US20050117183A1

US20050117183A1 - Facsimile-aware internet protocol telephone

Info

Publication number: US20050117183A1
Application number: US10/722,438
Authority: US
Inventors: Sachin Adlakha; Frank Fruth; Samant Kumar
Original assignee: Telogy Networks Inc
Current assignee: Telogy Networks Inc
Priority date: 2003-11-28
Filing date: 2003-11-28
Publication date: 2005-06-02
Also published as: JP2005168013A; EP1536611A3; EP1536611A2; KR20050073517A

Abstract

A fax-aware telephone for handling facsimile transmissions over a computer network, such as the Internet, that includes a facsimile processing unit for handling an incoming or outgoing facsimile call, a voice processing unit for handling an incoming or outgoing voice call, a memory unit for storing an incoming facsimile transmission, and a file transfer protocol client for transferring a facsimile transmission to the computer network, an external storage device, or to a printer driver. The fax-aware telephone handles a facsimile call and a voice call together over a single data line from a computer network.

Description

CROSS REFERENCE TO RELATED APPLICATIONS

None.

FIELD OF THE INVENTION

The invention relates to receiving a digital file transmission of a facsimile that is received into a digital telephone connected to a computer network. More specifically, the invention relates to a digital telephone capable of receiving voice and facsimile transmissions over a computer network using Internet Protocol.

BACKGROUND OF THE INVENTION

A conventional fax over packet application enables the interworking of standard analog fax machines with packet networks. The traditional method extracts the fax image from a fax machine's analog signal and carries it as digital data over the packet network. Packet networks used to transport the fax include Internet (IP), Frame Relay, and ATM. Fax data in its original form is digital, however it is modulated and converted to analog for transmission over the public switched telephone network (PSTN). A fax over packet interworking function reverses the analog conversion and transmits digital data over a packet network. If the receiving fax machine is a conventional analog device, the data is converted back to analog. However, if the receiving fax machine is a digital device (e.g., fax modem in a computer), the data remains in digital format. The conversion process reduces the overall bandwidth required to send the fax because the digital form is much more efficient and the fax transmission is half duplex.

_Exercise instructions_
From the patent page, return the passage starting with "Description" and going on through "using Internet Protocol.", copied word for word. The data after the patent page has nothing to do with this.

_Data entries_
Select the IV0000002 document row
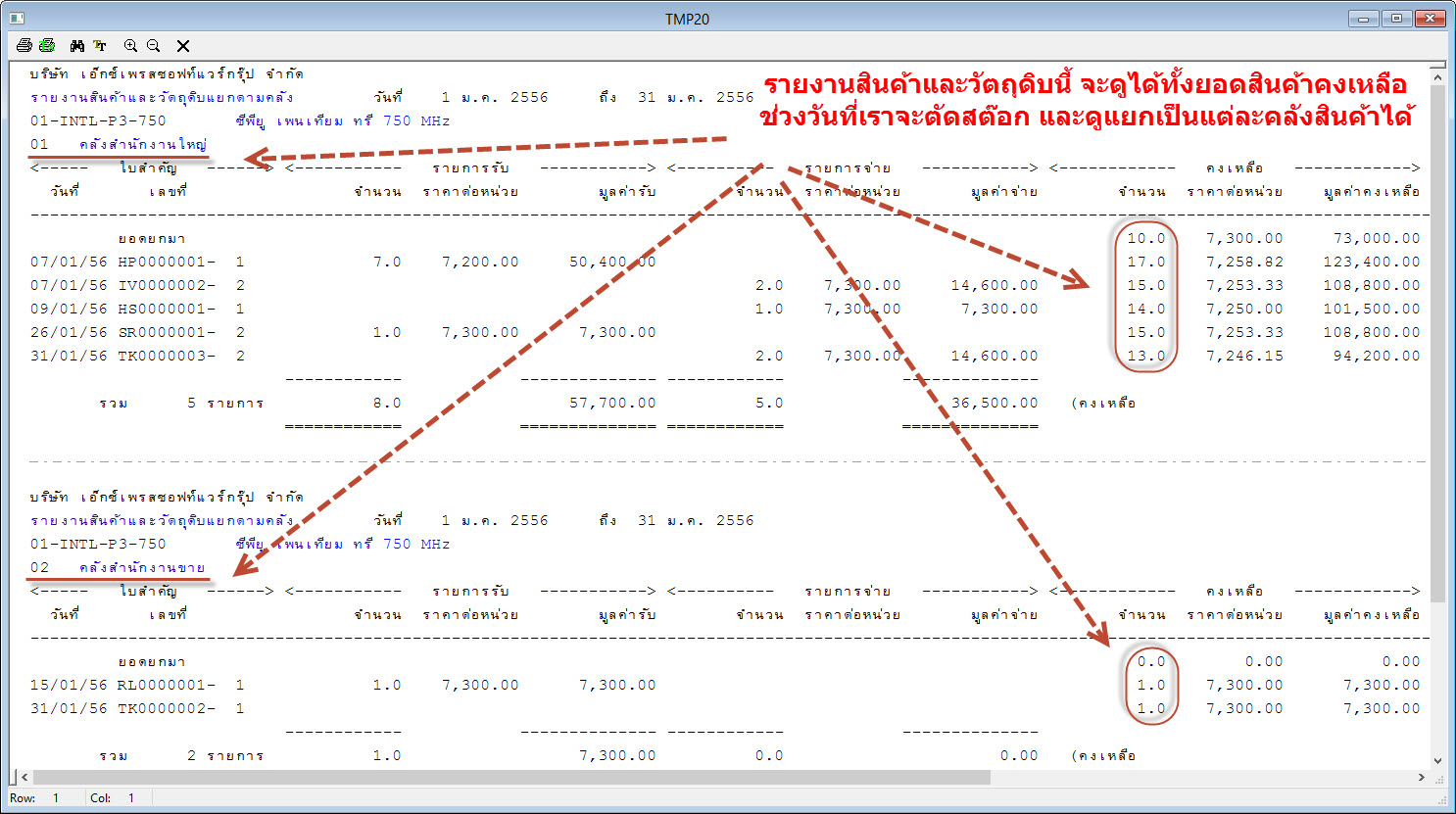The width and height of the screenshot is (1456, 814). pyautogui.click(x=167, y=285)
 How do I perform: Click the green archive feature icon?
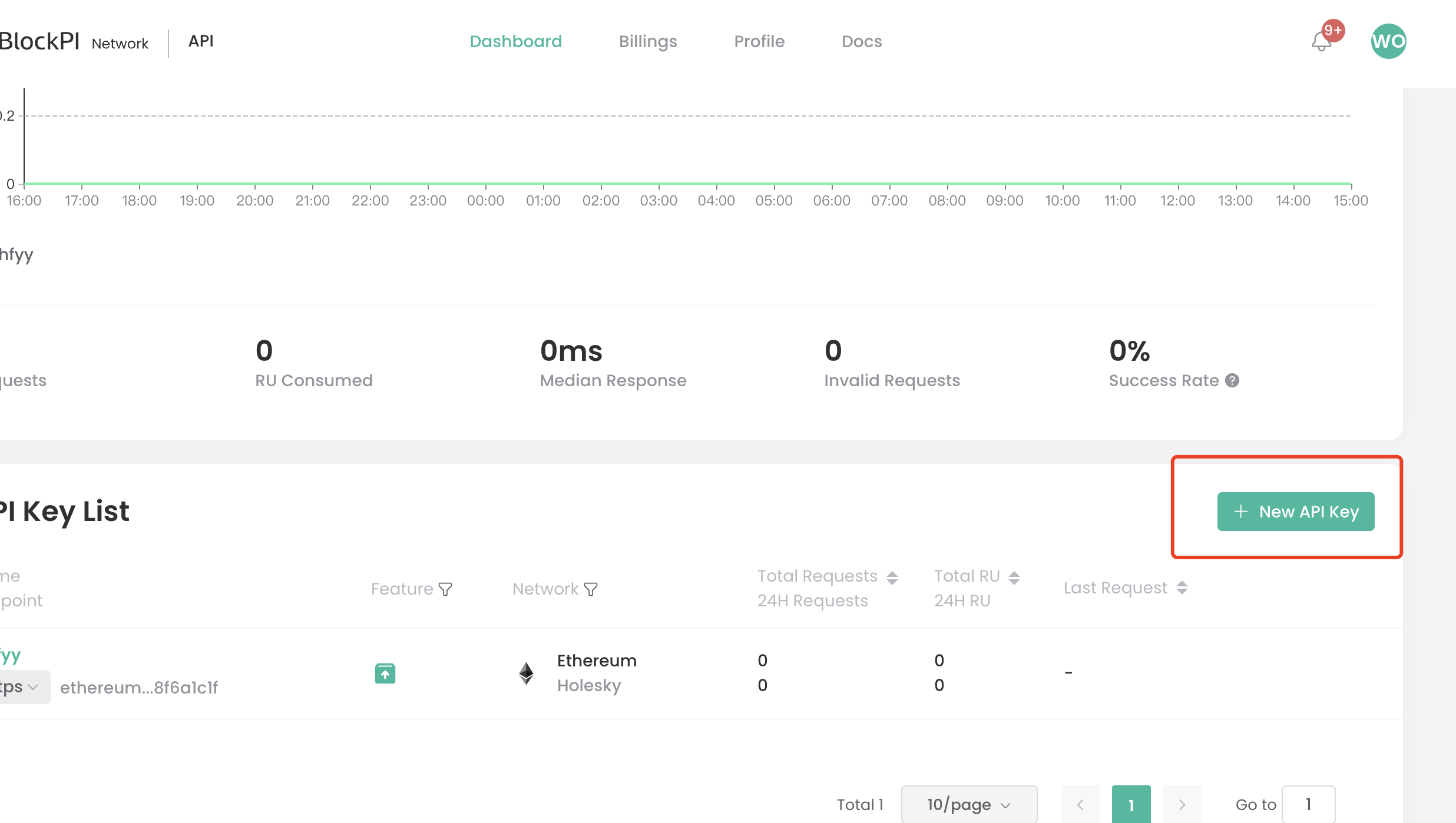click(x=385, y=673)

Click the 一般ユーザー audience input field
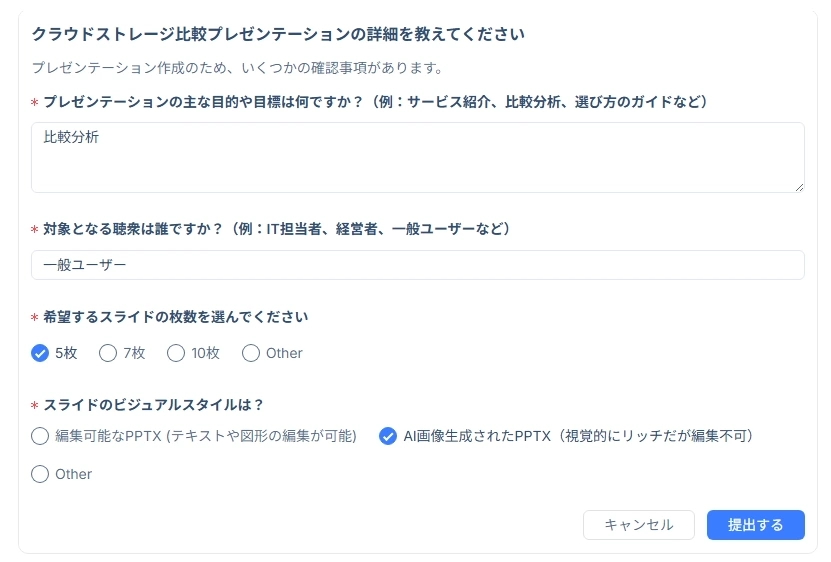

_Solution below_
Description

CROSS REFERENCE TO RELATED APPLICATIONS

None.

FIELD OF THE INVENTION

The invention relates to receiving a digital file transmission of a facsimile that is received into a digital telephone connected to a computer network. More specifically, the invention relates to a digital telephone capable of receiving voice and facsimile transmissions over a computer network using Internet Protocol.